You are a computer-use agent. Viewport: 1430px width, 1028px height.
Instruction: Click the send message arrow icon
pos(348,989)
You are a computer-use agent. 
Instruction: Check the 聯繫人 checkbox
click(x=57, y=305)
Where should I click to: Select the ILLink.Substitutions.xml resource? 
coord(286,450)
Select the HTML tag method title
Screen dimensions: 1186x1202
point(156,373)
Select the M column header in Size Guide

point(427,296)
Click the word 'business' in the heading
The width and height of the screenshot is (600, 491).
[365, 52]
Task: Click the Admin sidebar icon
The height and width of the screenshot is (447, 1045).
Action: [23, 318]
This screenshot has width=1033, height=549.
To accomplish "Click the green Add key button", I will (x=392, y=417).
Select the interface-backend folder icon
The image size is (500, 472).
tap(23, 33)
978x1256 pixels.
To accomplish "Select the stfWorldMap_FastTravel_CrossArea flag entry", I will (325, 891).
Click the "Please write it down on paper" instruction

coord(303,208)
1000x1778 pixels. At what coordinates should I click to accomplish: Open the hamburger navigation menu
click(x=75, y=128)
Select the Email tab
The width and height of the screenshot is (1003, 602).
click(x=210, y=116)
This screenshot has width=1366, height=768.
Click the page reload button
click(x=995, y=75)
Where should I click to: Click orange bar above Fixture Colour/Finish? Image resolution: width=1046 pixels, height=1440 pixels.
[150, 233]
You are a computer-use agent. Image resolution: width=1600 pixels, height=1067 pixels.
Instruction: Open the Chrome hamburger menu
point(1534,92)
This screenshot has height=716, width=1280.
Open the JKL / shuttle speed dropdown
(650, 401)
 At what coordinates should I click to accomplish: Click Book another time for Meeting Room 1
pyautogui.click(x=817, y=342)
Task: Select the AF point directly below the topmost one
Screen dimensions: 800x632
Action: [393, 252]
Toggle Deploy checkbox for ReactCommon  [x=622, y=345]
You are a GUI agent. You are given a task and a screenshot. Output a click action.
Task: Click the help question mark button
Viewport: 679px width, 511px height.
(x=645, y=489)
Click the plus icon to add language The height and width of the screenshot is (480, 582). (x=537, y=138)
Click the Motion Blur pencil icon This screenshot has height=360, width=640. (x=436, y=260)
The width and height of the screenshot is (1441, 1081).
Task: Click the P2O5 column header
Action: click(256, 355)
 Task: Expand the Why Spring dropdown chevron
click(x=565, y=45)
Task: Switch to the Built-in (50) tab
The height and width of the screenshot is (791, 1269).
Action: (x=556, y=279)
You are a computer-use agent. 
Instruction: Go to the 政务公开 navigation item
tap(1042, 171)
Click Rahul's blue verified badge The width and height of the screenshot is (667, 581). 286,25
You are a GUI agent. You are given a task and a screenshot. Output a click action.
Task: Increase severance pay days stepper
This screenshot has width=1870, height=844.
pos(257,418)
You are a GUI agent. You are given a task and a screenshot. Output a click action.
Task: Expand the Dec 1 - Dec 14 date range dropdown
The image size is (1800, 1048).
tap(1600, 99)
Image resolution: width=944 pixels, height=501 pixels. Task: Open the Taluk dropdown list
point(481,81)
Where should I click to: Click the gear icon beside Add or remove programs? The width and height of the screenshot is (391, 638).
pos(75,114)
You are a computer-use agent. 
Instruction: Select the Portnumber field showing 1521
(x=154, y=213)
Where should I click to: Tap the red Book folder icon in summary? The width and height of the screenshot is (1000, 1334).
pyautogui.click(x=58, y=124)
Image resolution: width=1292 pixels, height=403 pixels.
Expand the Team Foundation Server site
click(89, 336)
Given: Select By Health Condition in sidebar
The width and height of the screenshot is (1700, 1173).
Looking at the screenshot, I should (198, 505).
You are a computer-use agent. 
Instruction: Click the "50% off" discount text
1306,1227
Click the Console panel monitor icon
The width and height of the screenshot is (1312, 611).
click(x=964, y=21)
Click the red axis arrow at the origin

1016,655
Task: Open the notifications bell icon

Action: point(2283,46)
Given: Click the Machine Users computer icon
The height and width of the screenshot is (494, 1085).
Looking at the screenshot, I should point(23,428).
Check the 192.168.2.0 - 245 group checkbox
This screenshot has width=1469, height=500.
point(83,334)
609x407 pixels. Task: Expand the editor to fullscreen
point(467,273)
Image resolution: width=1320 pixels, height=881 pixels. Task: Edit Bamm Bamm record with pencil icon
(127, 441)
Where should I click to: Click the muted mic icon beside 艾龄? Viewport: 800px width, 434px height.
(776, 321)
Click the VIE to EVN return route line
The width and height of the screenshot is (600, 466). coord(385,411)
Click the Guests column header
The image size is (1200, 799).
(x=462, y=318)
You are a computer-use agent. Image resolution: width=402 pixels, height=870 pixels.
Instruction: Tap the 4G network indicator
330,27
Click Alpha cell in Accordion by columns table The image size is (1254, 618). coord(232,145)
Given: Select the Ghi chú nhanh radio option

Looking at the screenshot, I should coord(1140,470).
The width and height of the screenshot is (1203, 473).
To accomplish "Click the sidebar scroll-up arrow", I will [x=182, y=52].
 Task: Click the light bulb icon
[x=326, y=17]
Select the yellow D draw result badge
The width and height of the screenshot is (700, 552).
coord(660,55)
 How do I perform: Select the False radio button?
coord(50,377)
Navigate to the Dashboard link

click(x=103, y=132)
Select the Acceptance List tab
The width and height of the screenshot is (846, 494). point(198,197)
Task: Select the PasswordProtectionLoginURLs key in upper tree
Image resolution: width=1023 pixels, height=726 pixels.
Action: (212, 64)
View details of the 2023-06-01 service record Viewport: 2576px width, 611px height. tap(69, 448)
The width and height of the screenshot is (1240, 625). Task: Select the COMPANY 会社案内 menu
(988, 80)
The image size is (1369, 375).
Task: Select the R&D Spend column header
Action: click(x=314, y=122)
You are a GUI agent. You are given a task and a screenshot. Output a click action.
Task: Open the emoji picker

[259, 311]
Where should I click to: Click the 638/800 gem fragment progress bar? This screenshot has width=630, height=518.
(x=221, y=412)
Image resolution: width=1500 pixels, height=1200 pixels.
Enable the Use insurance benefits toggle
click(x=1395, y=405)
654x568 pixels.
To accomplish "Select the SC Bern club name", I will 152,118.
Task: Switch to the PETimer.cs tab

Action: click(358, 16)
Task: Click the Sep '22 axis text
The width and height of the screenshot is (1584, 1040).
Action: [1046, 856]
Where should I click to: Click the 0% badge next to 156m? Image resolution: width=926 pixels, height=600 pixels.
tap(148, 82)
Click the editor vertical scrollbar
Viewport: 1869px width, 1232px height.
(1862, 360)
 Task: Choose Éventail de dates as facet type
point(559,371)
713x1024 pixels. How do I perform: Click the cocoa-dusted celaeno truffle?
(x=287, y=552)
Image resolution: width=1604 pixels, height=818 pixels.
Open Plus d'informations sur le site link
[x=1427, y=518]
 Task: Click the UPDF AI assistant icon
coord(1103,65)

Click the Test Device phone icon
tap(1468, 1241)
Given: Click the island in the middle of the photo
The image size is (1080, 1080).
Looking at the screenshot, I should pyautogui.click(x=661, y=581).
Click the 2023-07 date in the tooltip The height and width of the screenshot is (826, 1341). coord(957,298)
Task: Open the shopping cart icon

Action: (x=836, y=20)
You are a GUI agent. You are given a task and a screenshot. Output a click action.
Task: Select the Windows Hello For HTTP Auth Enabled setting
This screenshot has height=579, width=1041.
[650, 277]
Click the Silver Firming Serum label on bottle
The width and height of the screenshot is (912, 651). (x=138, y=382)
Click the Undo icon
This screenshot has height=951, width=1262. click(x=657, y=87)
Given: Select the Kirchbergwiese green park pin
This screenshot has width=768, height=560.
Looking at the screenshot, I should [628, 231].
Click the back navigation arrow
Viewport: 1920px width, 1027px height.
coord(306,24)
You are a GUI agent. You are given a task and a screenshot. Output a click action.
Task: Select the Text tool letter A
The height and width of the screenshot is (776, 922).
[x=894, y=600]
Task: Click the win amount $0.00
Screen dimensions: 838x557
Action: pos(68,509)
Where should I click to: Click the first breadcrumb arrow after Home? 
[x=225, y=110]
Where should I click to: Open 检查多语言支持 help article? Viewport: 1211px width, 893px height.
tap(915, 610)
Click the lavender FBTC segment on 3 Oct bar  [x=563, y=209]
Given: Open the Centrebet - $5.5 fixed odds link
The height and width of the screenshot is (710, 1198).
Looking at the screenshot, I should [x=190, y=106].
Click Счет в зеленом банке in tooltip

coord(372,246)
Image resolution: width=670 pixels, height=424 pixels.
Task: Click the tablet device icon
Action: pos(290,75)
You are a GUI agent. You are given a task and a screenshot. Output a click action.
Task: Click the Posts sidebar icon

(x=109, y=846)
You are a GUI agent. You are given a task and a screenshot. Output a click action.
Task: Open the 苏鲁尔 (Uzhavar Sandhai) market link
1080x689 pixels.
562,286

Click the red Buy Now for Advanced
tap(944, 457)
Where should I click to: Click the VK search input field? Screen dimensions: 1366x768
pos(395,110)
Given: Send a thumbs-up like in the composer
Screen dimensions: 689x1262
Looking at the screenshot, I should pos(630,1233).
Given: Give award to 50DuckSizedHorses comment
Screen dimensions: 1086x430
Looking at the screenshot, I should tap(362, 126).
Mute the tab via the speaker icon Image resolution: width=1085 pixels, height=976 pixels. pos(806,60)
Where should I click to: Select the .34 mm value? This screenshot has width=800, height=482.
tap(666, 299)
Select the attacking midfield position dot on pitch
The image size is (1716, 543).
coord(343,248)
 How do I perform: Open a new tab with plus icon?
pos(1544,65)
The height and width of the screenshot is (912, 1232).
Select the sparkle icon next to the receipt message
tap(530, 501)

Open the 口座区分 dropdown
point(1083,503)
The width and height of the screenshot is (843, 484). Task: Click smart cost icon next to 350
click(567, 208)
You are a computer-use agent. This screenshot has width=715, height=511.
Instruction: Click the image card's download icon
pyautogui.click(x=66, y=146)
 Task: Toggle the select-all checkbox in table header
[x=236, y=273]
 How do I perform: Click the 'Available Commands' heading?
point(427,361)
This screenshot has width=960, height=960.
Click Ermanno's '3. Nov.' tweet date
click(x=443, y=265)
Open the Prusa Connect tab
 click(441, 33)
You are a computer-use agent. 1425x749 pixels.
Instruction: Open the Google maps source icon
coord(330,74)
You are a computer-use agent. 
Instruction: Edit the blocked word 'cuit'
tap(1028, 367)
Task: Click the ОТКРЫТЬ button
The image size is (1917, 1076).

····················

• YOUR ASSIGNMENT
Everything above from the line containing "This screenshot has width=1469, height=500." down to the line containing "Click the Guests column header" is to be transcribed exactly, with both of those lines included and nothing else added.

• ANSWER FOR THIS EXERCISE
This screenshot has width=1469, height=500.
point(83,334)
609x407 pixels. Task: Expand the editor to fullscreen
point(467,273)
Image resolution: width=1320 pixels, height=881 pixels. Task: Edit Bamm Bamm record with pencil icon
(127, 441)
Where should I click to: Click the muted mic icon beside 艾龄? Viewport: 800px width, 434px height.
(776, 321)
Click the VIE to EVN return route line
The width and height of the screenshot is (600, 466). coord(385,411)
Click the Guests column header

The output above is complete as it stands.